Objetivo do exercício: Indique se cada afirmação abaixo concorda com o relato sobre a falta de energia, respondendo sim ou não e citando entre aspas as palavras do relato que decidem a resposta. (a) Nunca antes tinha faltado energia elétrica por tanto tempo. (b) A filha fez a oferta do banho por celular. (c) Os turistas do Pará estavam hospedados havia uma semana num hotel sem luz.

Trecho fornecido:

===============

O nono ato deste episódio foi a dramática sensação de termos chegado ao fundo do poço, de estarmos feito mineiros soterrados em uma mina desabada em que as suas esperanças de chegada de socorros estão se acabando como o ar nos pulmões. Nunca antes houvera uma falta de abastecimento de energia elétrica durante tanto tempo. O que será que de tão “inconsertável” teria ocorrido? No boca-a-boca se ouvia dizer que eram tantas árvores dependuradas em fios e tantos cabos elétricos caídos, que somente depois que as motosserras cortassem e amontoassem os troncos e galhos e que os fios caídos fossem cortados ou emendados é que poderiam restabelecer o abastecimento normal de energia. De fato, as motosserras dos funcionários públicos e dos próprios moradores eram ouvidas em todas as ruas e passaram a fazer amontoados de galhos nas calçadas para um futuro recolhimento, mas a previsão extra-oficial é de que só na segunda feira, amanhã, é que a rotina da gente voltaria ao normal.
No décimo e último ato deste episódio, pelo telefone fixo, minha filha avisou que no bairro Azenha ela já tinha luz e água, e me ofereceu um banho em sua casa. Considerei bom sinal, significa que os socorristas da CEEE estão chegando perto dos soterrados no fundo do poço da Cidade Baixa, e que em breve farão o nosso resgate, espero que ainda nesta chuvosa tarde de domingo. Com tudo ainda na mesma, fomos almoçar novamente no ar condicionado do Bourbon Ipiranga, levando os fios para recarregarmos os celulares em suas poucas e disputadíssimas tomadas elétricas e, se preciso, nos jogarmos outra vez para dentro de um de seus cinemas para nos refrigerarmos comodamente. Mas não foi preciso tanto, nos entretemos com o colega de tomada que estava com sua família de turistas vindos do Pará, os quais estavam hospedados há três dias num hotel sem luz e sem elevador, e que fornecia velas para os hóspedes subirem as escadas, pode?! A conversa foi animada, pois o cara também era Eng. De Minas, filósofo, ex-petista e ariano como eu; duas horas depois nos despedimos com nossos celulares devidamente carregados.

===============

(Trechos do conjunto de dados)

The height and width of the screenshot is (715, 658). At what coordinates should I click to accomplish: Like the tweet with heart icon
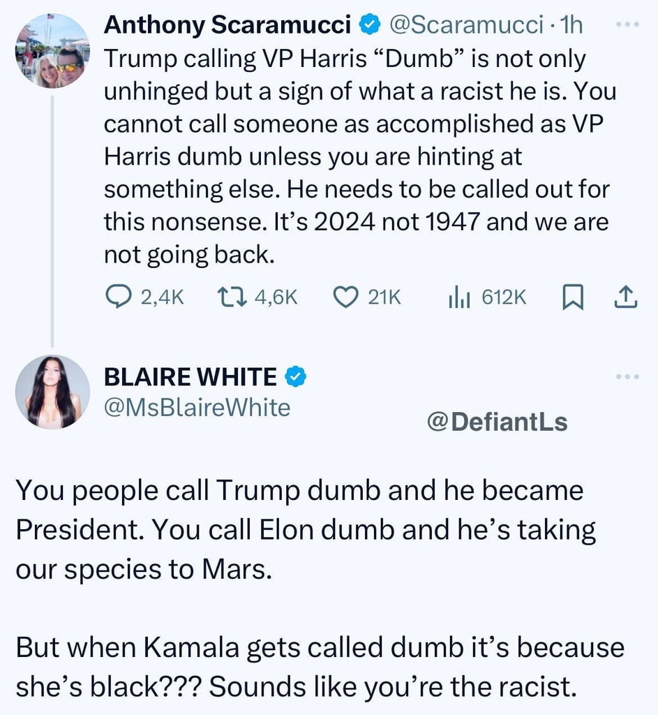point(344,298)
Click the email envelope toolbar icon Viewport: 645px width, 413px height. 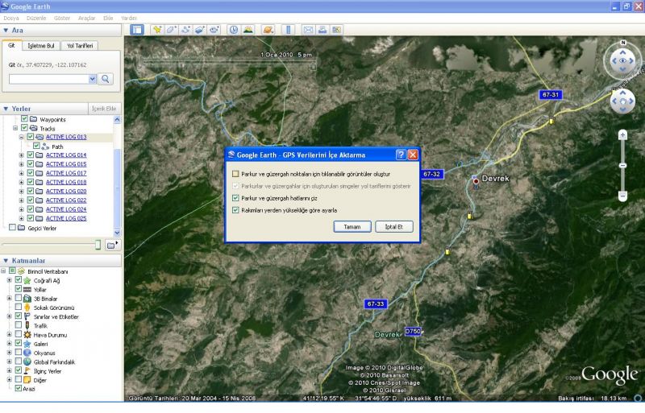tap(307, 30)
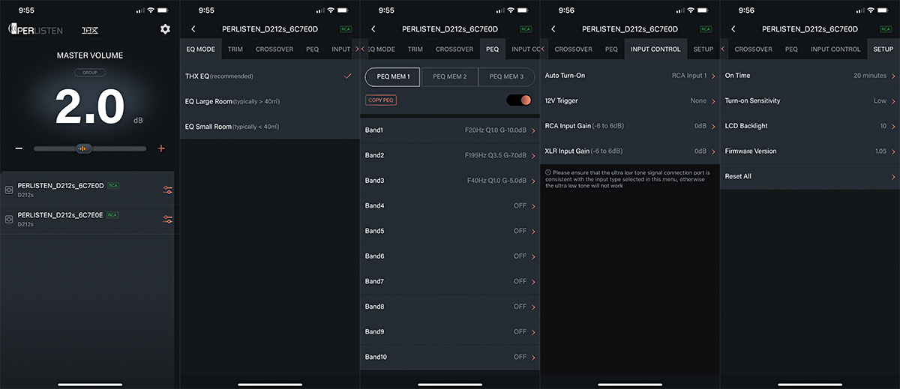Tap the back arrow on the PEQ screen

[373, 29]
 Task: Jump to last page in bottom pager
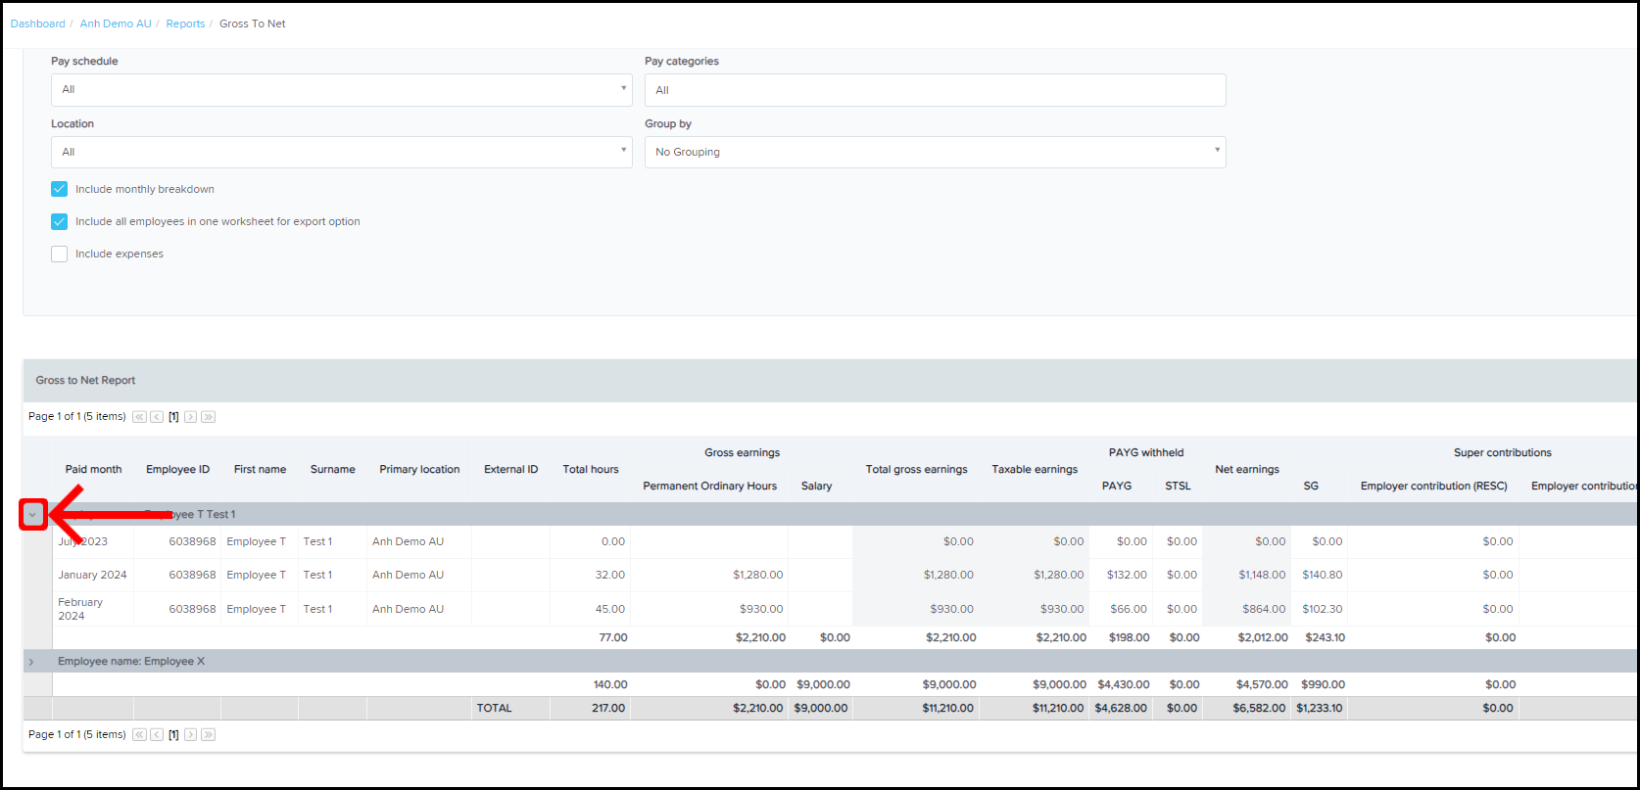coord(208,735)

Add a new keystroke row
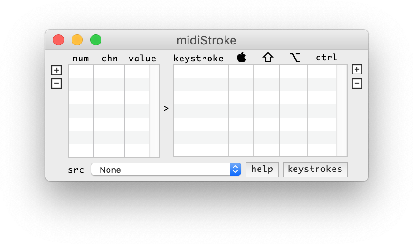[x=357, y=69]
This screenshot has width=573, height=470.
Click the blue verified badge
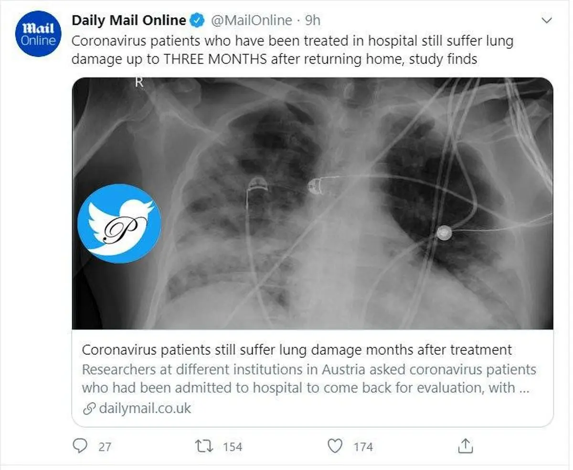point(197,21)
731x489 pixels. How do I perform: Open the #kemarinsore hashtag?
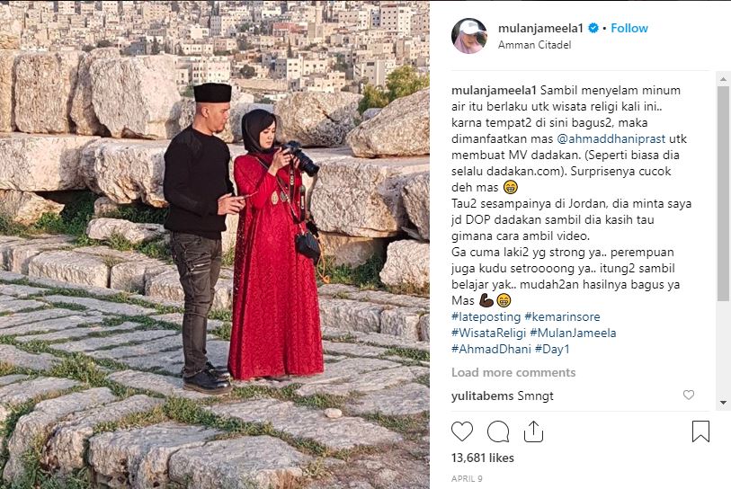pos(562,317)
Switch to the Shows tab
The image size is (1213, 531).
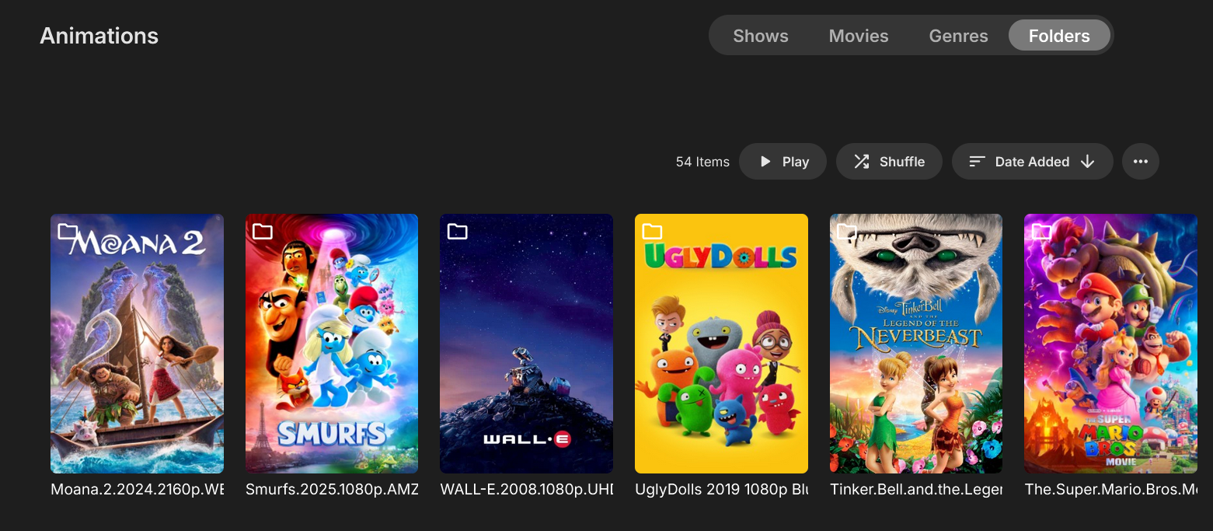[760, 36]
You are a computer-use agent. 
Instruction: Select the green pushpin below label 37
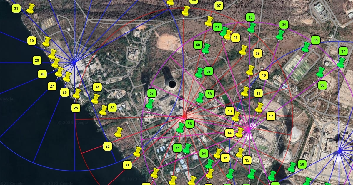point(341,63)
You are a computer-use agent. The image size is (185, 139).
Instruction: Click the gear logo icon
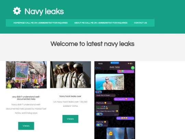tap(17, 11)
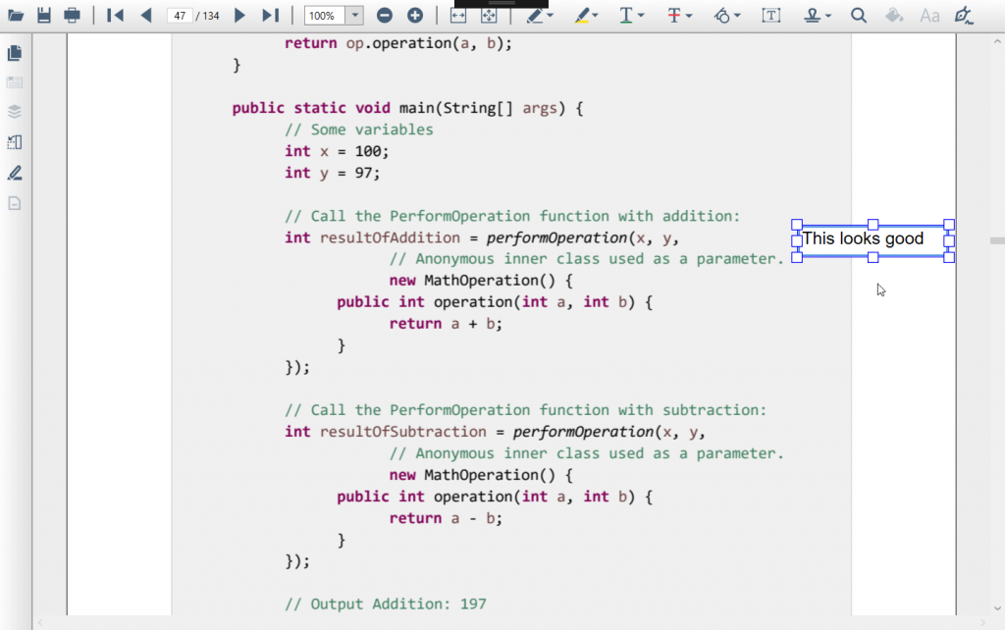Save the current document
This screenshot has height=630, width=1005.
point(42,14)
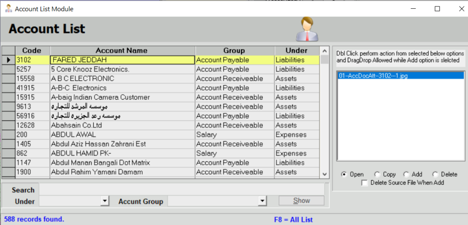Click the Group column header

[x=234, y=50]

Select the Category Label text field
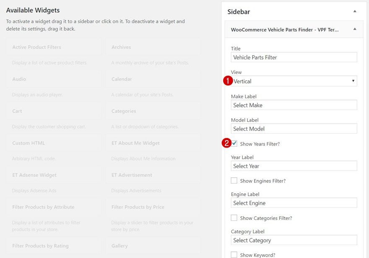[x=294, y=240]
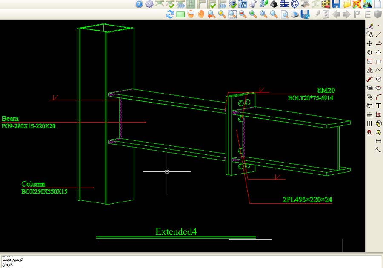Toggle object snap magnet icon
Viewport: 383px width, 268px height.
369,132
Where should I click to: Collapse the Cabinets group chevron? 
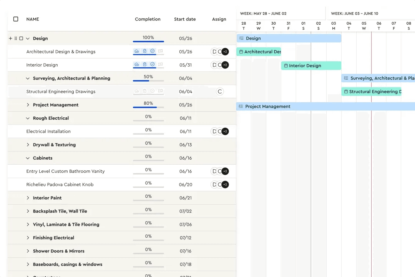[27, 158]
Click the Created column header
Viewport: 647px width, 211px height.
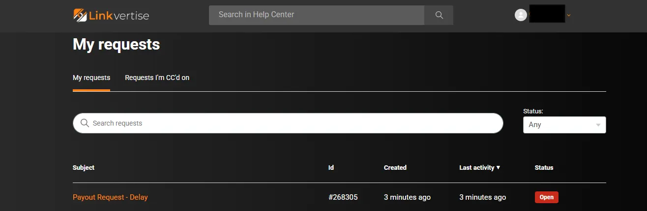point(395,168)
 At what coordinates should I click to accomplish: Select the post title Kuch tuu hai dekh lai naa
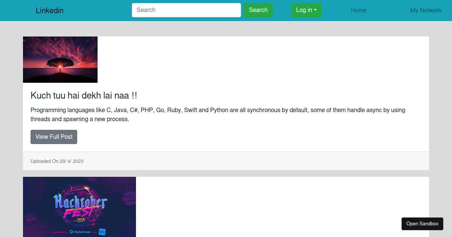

===============

Resultado da tarefa:
(a) Sim: "Nunca antes houvera uma falta de abastecimento de energia elétrica durante tanto tempo."
(b) Não: "pelo telefone fixo, minha filha avisou que no bairro Azenha ela já tinha luz e água, e me ofereceu um banho em sua casa."
(c) Não: "os quais estavam hospedados há três dias num hotel sem luz e sem elevador"